• **WHAT YOU WILL DO**: Could you give the lines of the records, starting at the line that contains "Given: Open the Herramientas menu" and ending at the end of the records, as a numbered list with blank lines skipped and the pictures left out?

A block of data
[Begin]
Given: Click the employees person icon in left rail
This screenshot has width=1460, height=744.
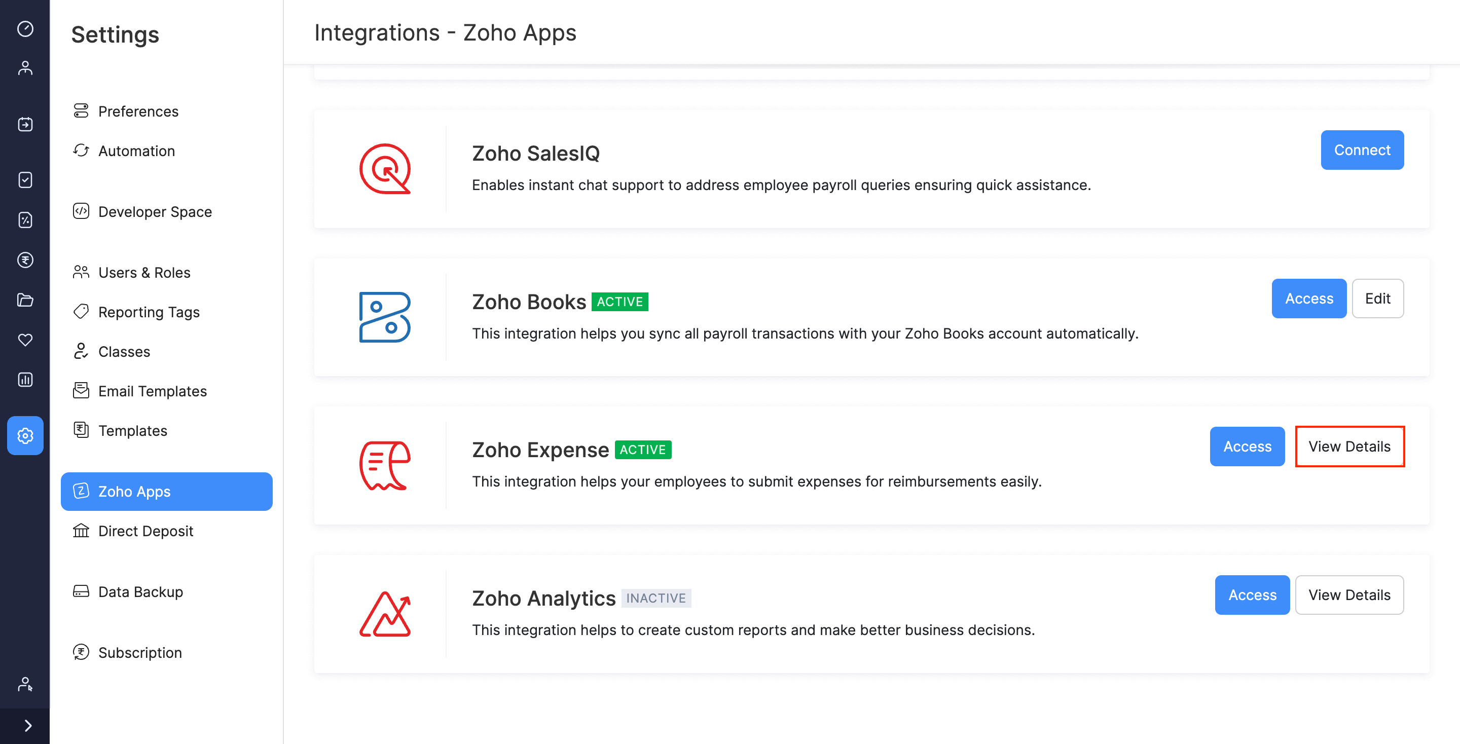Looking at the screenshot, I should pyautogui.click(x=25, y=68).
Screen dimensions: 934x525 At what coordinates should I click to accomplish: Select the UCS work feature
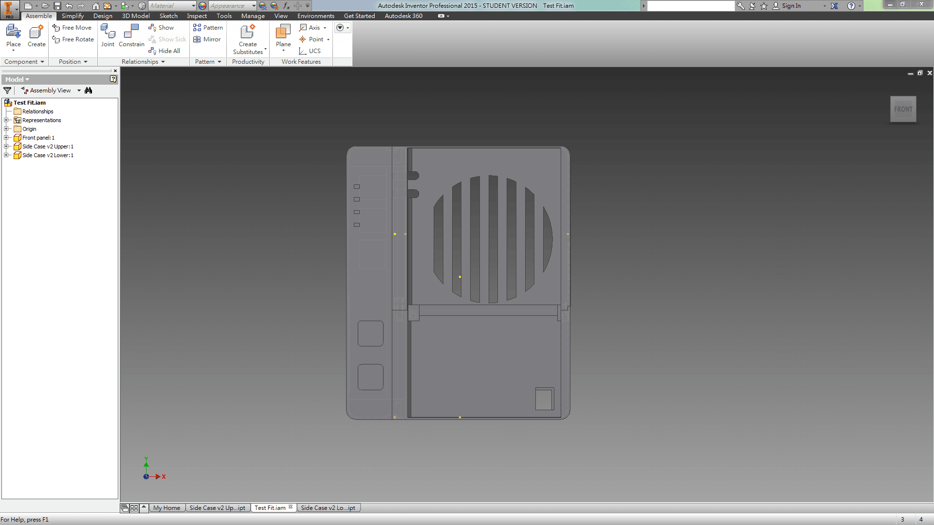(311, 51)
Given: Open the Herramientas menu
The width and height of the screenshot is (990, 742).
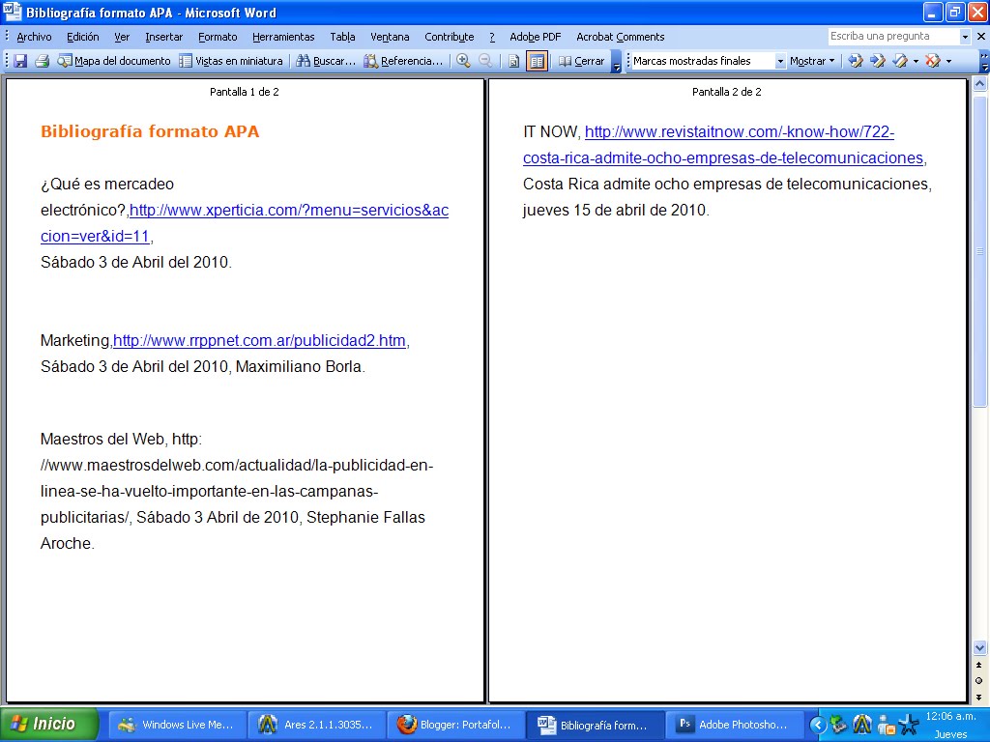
[End]
• **REPLY TO THE EXERCISE**:
1. Given: Open the Herramientas menu
2. The width and height of the screenshot is (990, 742).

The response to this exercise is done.